From Stuff New Zealand. “First home buyers who bought into a $37 million affordable housing development in west Auckland might think they are watching their houses being built, but they have actually been watching a completely different project in motion. One buyer, who did not want to be named, because he is concerned it could affect his future relations with Reed Myers, says he is on antidepressants, and has been experiencing sleepless nights because of the ordeal.”

“But he does believe the company’s assurances that the development will be built. ‘Obviously I am angry, but what can I do? … I need my development, I need my house to live in.’”

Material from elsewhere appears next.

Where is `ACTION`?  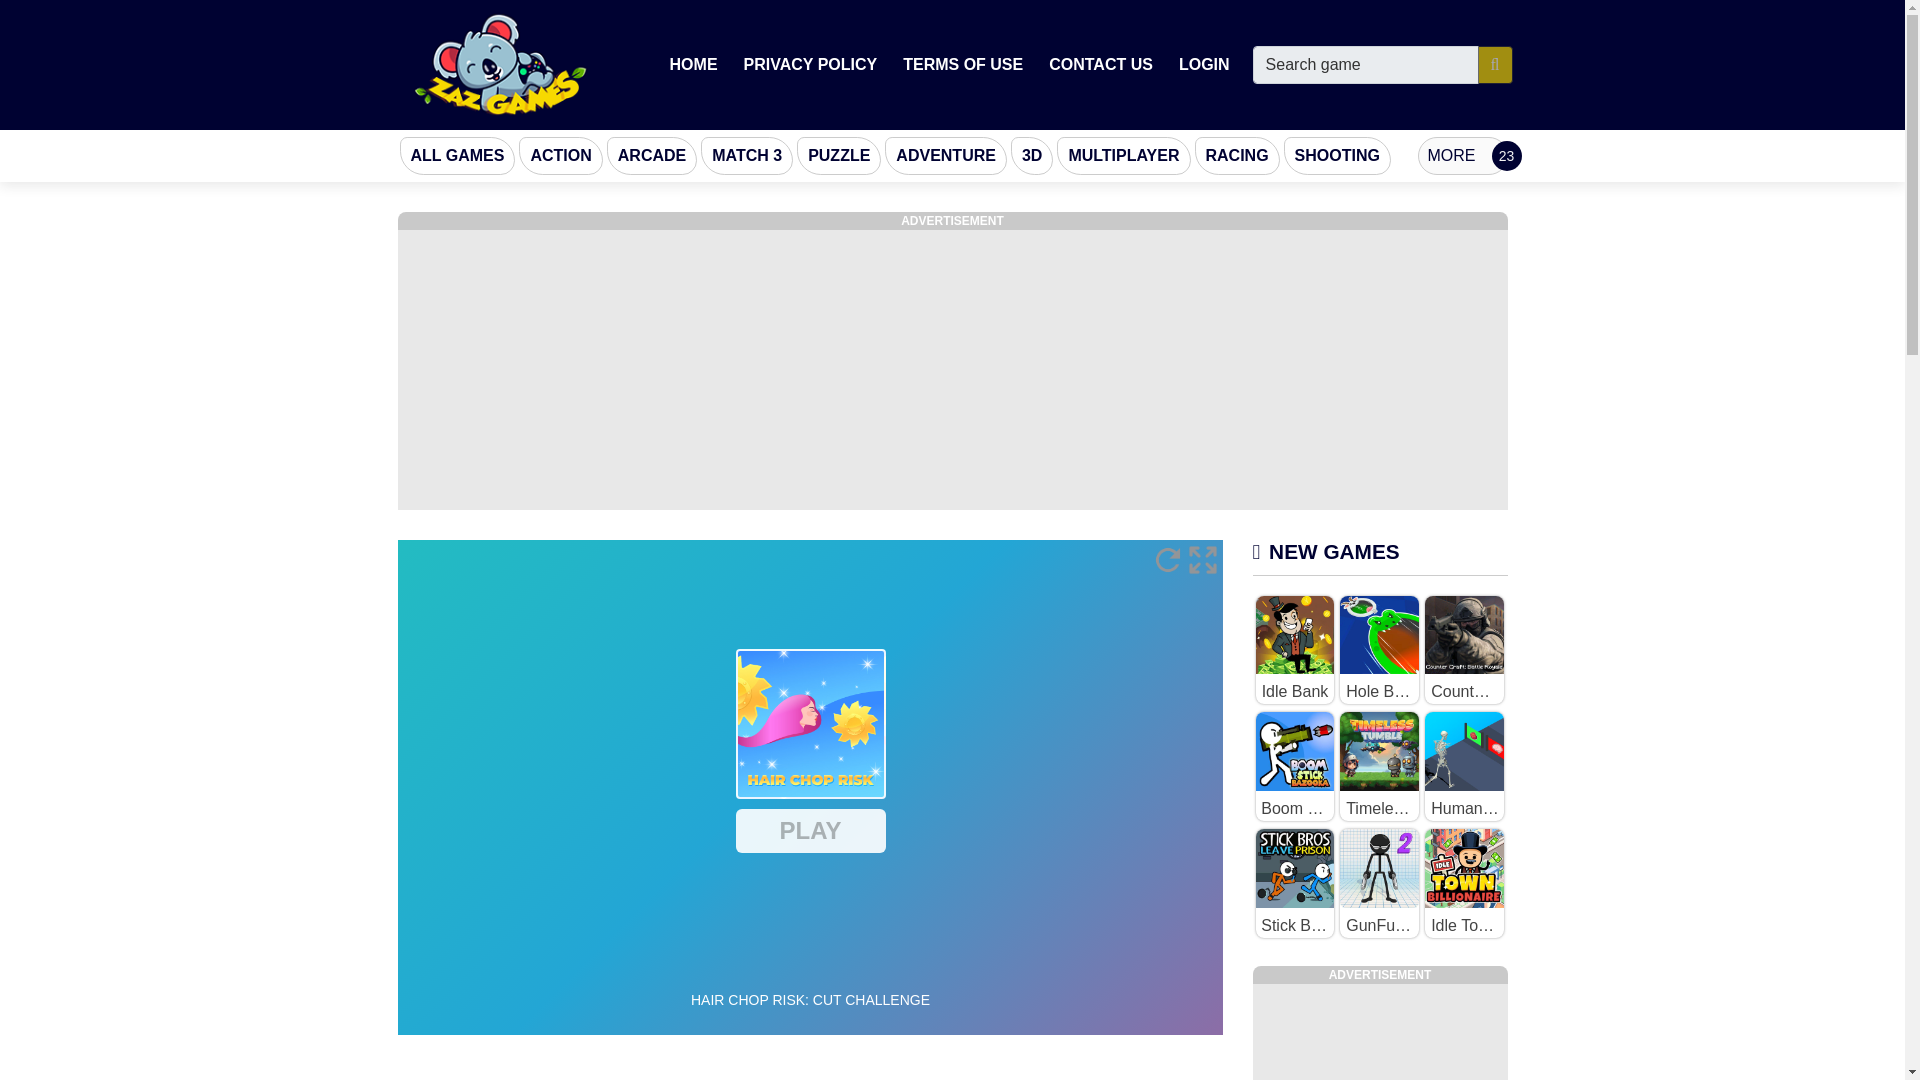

“However, property investors Eddie Simpson and Annie Zaloum, who own the land at Triangle Rd, say the Reed Myers development there is dead. They say all those buyers who think they are witnessing their homes being built are actually watching work take place on a completely different project.”

“‘We’ve got nothing to do with Reed Myers,’ Simpson says. ‘Nobody wants to buy the land, so we’re going to have to break it up and sell it on, that’s what we’re going to do.’”

From Bloomberg. “A stabilization of flows for China bonds should occur in the next couple of months after global funds cut their holdings by record amounts the last two months, BlackRock Inc.’s Asia head of credit Neeraj Seth told Bloomberg TV. ‘The broader story around China as a diversification element and the integration of Chinese debt capital markets in the global debt capital markets’ isn’t going away, he said during an interview.”

“China’s overall policy stance toward the property sector hasn’t changed and any fine-tuning is ‘still aimed at containing risks and promoting the long-term health of the industry rather than to bail out distressed players,’ said Moody’s Investors Service. As authorities push for a durable fix to reduce financial risks without triggering a systemic collapse, troubled companies long used to being rescued by the state are realizing Beijing will no longer stop them from going bust. The message is clear: Defaults are crucial to curb moral hazard and reprice risk despite the short-term pain.”